18. September 1, 2022, 5:59 p.m. - "There's a lot of anti-city, antiNYC, and anti-intellectual people in this world. A teacher in Oklahoma is being threatened with loss of her teaching certification for giving her students the phone number for online books from the Brooklyn public library. A once famous book was titled 'A Tree Grows in Brooklyn;' minds grow there too." The posting includes a reposting of a photograph of a letter sent by Oklahoma Secretary of Education Ryan Walters regarding the firing of High School English Teacher Summer Boismier and his intent to request the Oklahoma State Board of Education to revoke Ms. Bosimier's teaching certificate. This photograph was originally posted to the "Warner West" Facebook page on August 31, 2022. The post concludes with text reposted from the "Warner West" Facebook page that recounted Ms. Boismier's story.
19. September 1, 2022, 7:20 a.m. - "An example of the madness of book banning." The posting includes a reposting of a photograph of students in a classroom with the following text: "At George Dawson Middle School[,] an autobiography co-authored by George Dawson at 103 has been banned. Mr. Dawson was the grandson of a slave. He learned to read at 98. His book is an inspiration to all readers except it can't be read at the school that bears his name." This photograph was originally posted by the "Andi Cude" and "True Blue Party" Facebook pages on August 31, 2022.
20. August 30, 2022, 8:56 a.m. - "Canada requires a license to own firearms, and passing a test on firearm safety. Automatic weapons are prohibited. Murders in Canada (38.3 million people) are only about 50% higher than in Philadelphia (1.7 million)."
21. August 29, 2022, 8:55 p.m. - "With allies among the leaders of both parties, I spearheaded Pennsylvania's pioneering 2015 law against the Boycott, Divestment and Sanctions movement seeking [to] deprive Israel of foreign trade on a state by state basis. A federal appeals court has recently ruled in favor of the constitutionality of a similar law in Arkansas." The posting includes a link to an opinion article from the National Jewish Advocacy center bearing the following title: "A Federal Appeals Court Just Struck a Huge Blow to the BDS Movement." The post
contains a comment from the "Ed Doogan" Facebook page which states the following: "So take away from the Palestinians the only nonviolent way they have to pressure Israel and when they resort to violence[,] give Israel an excuse to kill more Palestinian men, women, and children. This is a terrible law and as a judge[,] you should be ashamed of yourself."
22. August 5, 2022, 9:19 p.m. - "Inquirer: Unemployment falls to 3.5%, tying for the lowest since 1969. More people are employed in U.S. than ever before, showing a very strong economy and strengthening Social Security System. It's time for critics to reevaluate this Administration."
23. August 3, 2022, 9:39 p.m. - "Senator Amy Klobuchar predicts Sen. Kirsten [sic] Sinema will be on board with Inflation Reduction Act next week, &it will pass Senate, lowering annual deficit, fighting climate change, &reducing prescription costs. A victory for fiscal responsibility."

Data entries:
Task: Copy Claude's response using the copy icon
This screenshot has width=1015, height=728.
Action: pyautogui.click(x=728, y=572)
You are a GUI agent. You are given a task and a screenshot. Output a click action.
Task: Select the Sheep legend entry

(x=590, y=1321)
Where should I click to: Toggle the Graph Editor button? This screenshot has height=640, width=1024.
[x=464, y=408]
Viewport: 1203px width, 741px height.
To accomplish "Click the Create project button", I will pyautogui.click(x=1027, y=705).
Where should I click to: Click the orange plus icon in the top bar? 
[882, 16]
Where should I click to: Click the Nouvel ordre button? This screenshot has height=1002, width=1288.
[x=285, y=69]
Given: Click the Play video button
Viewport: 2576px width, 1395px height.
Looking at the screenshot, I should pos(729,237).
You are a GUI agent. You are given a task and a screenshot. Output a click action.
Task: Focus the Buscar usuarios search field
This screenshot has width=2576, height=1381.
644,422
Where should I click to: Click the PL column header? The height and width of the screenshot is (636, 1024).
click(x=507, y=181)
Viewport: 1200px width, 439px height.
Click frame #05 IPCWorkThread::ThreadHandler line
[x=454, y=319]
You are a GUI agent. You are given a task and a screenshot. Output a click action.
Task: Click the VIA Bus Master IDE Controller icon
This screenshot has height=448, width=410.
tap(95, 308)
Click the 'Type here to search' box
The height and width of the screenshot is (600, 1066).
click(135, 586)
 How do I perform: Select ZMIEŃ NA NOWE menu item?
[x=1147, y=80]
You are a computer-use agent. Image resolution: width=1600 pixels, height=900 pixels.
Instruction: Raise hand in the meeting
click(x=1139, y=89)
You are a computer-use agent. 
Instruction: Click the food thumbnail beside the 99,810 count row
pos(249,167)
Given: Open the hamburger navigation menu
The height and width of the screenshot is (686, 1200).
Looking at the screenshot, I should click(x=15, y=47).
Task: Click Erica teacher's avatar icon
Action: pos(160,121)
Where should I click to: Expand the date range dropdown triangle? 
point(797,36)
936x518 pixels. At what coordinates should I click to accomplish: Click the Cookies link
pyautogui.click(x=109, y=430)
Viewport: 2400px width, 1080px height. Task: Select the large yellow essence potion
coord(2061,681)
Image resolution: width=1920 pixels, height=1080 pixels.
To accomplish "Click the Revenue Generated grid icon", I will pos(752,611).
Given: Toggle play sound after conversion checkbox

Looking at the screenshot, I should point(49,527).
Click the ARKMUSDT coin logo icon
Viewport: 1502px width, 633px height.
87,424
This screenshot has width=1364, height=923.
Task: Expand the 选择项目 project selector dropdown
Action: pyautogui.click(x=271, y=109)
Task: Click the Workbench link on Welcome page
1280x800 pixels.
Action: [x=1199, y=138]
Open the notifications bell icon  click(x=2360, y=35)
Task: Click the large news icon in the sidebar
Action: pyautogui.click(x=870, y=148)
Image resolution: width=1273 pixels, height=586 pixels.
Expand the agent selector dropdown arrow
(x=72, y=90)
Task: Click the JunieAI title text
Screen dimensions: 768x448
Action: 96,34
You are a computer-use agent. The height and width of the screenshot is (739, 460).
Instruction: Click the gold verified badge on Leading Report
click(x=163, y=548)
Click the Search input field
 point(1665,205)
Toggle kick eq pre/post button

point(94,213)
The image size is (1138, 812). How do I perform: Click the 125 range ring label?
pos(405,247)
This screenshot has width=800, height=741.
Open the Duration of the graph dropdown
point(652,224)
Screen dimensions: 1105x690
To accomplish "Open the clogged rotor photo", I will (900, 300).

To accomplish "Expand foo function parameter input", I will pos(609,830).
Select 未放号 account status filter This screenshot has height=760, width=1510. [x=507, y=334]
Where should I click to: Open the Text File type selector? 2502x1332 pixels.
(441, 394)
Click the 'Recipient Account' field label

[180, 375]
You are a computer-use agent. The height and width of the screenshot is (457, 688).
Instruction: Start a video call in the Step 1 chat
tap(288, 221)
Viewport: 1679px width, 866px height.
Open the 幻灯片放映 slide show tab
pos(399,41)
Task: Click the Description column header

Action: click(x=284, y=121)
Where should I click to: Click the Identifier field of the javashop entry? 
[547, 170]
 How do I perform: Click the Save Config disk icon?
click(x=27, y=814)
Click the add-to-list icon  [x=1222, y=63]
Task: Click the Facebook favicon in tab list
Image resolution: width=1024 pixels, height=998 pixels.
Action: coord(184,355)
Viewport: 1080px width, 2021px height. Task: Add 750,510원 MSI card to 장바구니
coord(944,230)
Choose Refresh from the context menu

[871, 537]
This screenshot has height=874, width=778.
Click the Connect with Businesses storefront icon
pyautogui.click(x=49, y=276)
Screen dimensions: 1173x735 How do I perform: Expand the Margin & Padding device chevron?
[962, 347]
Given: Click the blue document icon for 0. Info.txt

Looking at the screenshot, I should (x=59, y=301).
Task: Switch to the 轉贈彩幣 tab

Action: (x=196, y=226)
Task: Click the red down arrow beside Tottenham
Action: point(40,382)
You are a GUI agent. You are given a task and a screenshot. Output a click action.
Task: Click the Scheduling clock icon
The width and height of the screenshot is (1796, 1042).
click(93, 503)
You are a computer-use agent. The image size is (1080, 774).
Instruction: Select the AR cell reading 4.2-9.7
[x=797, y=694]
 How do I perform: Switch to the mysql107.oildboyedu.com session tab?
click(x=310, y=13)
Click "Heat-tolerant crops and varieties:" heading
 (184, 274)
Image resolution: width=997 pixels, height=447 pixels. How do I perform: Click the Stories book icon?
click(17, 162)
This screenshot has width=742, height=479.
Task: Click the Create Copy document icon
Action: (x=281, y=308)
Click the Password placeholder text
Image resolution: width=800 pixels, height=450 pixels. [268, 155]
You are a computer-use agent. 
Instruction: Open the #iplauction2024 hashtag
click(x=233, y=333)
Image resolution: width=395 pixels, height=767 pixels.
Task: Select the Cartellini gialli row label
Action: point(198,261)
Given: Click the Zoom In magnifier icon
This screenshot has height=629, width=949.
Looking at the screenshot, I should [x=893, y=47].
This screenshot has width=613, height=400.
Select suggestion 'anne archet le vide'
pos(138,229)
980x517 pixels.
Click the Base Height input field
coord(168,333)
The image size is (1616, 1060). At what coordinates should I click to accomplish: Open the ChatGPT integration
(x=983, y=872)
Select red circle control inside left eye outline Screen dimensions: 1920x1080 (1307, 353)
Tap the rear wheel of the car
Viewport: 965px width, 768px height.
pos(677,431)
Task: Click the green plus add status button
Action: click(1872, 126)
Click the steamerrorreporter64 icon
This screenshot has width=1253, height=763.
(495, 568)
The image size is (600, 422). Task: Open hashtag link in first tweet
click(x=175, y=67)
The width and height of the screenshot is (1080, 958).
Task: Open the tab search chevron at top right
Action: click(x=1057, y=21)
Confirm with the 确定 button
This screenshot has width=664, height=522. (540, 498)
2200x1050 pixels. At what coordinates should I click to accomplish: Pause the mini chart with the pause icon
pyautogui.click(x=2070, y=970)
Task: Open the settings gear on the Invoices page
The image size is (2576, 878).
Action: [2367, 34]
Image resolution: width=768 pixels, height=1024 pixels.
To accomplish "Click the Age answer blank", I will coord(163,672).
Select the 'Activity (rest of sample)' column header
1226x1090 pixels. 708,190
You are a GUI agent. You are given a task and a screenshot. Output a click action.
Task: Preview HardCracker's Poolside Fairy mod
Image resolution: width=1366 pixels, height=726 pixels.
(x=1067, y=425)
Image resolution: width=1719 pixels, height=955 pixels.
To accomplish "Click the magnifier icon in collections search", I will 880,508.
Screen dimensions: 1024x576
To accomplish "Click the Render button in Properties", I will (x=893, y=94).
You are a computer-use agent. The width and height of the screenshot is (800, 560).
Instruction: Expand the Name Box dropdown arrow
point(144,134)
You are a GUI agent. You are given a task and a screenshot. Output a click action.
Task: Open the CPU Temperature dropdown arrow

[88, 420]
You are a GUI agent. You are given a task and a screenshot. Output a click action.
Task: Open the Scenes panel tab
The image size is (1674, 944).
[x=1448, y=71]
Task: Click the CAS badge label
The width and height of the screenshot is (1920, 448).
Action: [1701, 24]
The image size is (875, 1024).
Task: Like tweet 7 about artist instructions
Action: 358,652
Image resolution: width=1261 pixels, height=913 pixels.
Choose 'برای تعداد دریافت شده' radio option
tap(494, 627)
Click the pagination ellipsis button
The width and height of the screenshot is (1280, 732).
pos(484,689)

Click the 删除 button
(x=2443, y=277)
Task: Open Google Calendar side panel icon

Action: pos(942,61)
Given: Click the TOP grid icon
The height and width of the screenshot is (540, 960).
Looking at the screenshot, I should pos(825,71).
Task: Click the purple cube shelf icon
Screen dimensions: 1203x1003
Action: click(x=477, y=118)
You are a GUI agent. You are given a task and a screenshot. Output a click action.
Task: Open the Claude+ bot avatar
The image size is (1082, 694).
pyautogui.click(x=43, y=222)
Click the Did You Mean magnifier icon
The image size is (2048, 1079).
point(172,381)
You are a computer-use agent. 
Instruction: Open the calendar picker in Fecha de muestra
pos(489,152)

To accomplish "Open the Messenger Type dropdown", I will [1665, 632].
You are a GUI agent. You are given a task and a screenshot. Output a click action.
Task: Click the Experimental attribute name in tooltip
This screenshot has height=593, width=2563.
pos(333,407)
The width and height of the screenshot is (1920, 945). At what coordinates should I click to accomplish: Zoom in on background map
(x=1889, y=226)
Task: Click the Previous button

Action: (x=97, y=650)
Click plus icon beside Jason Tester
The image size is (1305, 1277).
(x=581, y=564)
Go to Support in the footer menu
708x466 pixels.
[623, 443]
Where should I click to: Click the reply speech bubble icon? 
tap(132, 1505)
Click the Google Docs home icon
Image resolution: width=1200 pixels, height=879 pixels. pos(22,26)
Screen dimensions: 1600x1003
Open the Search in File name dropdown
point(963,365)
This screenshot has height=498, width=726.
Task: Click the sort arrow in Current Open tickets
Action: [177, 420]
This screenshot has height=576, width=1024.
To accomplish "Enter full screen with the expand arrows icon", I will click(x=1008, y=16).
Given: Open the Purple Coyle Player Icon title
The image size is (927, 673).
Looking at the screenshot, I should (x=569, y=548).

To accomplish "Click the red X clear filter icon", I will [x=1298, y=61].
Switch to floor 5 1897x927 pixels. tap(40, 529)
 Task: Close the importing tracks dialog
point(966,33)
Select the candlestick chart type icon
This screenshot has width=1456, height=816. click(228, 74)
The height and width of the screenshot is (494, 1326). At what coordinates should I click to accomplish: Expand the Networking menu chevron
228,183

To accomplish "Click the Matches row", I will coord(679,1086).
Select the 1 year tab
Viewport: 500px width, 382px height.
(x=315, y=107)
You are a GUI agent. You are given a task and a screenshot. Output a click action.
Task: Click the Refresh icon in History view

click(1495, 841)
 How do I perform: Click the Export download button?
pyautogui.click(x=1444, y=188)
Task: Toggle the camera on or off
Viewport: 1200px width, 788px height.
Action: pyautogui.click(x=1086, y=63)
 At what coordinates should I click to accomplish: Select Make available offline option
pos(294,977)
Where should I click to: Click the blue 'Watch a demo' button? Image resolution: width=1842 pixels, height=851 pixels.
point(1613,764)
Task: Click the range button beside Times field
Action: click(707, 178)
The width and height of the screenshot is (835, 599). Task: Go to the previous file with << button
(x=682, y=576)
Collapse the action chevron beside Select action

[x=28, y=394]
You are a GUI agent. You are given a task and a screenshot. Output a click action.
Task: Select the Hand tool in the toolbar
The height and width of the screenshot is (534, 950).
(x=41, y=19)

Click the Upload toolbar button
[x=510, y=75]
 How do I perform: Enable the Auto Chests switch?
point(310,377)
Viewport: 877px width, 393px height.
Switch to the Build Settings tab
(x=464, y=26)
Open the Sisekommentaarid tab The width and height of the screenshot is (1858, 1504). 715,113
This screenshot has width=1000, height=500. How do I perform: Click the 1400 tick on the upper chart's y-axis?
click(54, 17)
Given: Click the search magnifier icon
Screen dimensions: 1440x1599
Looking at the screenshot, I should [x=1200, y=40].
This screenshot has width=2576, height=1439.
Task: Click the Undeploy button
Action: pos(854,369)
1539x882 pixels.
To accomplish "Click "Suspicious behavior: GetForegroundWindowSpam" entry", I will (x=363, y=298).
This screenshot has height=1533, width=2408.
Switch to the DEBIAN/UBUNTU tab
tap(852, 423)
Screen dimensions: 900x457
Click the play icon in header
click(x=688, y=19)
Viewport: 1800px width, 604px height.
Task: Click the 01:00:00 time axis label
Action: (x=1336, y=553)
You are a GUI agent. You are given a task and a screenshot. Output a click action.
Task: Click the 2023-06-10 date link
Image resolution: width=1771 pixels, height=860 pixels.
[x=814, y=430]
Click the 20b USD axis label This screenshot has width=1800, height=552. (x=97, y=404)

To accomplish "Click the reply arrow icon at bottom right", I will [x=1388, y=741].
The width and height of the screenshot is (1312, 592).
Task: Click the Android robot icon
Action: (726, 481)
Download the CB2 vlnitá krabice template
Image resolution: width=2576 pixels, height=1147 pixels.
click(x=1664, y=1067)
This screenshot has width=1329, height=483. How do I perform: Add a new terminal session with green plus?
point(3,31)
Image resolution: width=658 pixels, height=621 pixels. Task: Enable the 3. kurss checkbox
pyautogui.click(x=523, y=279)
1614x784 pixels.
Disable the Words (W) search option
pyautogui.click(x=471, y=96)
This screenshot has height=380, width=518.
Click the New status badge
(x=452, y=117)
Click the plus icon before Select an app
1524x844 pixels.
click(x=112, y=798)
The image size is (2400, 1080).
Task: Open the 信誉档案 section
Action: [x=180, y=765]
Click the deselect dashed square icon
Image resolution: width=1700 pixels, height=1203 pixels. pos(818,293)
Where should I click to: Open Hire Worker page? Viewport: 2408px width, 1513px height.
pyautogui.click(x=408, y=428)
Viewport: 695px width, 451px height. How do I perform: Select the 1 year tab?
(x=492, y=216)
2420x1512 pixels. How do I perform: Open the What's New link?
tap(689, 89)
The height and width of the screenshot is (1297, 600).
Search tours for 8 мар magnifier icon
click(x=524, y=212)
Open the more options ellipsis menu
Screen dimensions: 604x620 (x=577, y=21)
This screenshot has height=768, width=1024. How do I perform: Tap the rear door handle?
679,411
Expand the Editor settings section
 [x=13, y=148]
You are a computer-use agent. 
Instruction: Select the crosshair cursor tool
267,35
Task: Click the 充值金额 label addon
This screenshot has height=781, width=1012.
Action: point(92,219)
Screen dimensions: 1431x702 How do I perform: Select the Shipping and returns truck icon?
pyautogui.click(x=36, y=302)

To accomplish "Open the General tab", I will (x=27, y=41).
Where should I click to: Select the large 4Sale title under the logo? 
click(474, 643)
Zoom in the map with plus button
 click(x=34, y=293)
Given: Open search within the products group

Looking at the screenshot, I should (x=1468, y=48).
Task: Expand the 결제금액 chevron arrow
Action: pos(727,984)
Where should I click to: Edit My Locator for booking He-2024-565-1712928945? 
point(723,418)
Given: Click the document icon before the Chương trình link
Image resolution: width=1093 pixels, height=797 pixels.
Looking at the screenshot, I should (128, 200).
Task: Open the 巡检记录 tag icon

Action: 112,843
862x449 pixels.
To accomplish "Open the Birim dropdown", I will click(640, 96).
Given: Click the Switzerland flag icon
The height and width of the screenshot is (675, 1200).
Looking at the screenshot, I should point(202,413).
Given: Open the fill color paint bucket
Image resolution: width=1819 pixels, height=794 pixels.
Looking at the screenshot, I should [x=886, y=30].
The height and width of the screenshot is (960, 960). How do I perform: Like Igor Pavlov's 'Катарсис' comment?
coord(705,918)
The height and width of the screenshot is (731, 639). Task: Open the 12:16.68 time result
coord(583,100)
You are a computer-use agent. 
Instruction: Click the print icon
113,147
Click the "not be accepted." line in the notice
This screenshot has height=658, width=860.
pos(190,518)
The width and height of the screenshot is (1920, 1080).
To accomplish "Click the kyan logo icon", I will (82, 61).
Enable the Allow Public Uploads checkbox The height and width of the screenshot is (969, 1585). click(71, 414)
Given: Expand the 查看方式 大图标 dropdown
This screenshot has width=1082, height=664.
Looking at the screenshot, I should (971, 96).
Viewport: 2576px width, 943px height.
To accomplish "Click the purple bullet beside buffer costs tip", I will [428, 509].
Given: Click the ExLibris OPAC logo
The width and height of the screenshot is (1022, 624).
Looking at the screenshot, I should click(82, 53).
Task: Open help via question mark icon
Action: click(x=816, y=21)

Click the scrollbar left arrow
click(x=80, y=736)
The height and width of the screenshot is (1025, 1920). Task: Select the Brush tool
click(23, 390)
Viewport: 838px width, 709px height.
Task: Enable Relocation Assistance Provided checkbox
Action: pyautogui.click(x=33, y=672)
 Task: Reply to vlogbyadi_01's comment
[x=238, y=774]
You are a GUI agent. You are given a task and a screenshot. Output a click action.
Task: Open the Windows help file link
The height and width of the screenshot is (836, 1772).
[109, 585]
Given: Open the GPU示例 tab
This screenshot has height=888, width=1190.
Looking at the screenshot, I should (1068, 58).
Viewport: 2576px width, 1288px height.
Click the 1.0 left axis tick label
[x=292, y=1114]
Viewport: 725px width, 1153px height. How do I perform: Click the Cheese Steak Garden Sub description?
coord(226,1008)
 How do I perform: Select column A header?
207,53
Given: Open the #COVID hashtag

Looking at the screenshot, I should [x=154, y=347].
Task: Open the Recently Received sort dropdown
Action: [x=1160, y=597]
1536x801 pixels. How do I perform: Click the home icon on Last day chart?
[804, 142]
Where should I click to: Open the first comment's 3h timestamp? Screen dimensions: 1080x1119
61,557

What you will do:
a – In the social media postings, what unemployment rate does the Inquirer headline report?
b – Extract, without any changes, the stretch of the rows from their start through the line that contains "Looking at the screenshot, I should pos(729,237).".
The rows have no connection to the social media postings.

The responses:
a – Unemployment fell to 3.5%, tying for the lowest since 1969.

b –
Task: Copy Claude's response using the copy icon
This screenshot has width=1015, height=728.
Action: pyautogui.click(x=728, y=572)
You are a GUI agent. You are given a task and a screenshot. Output a click action.
Task: Select the Sheep legend entry

(x=590, y=1321)
Where should I click to: Toggle the Graph Editor button? This screenshot has height=640, width=1024.
[x=464, y=408]
Viewport: 1203px width, 741px height.
To accomplish "Click the Create project button", I will pyautogui.click(x=1027, y=705).
Where should I click to: Click the orange plus icon in the top bar? 
[882, 16]
Where should I click to: Click the Nouvel ordre button? This screenshot has height=1002, width=1288.
[x=285, y=69]
Given: Click the Play video button
Viewport: 2576px width, 1395px height.
Looking at the screenshot, I should pos(729,237).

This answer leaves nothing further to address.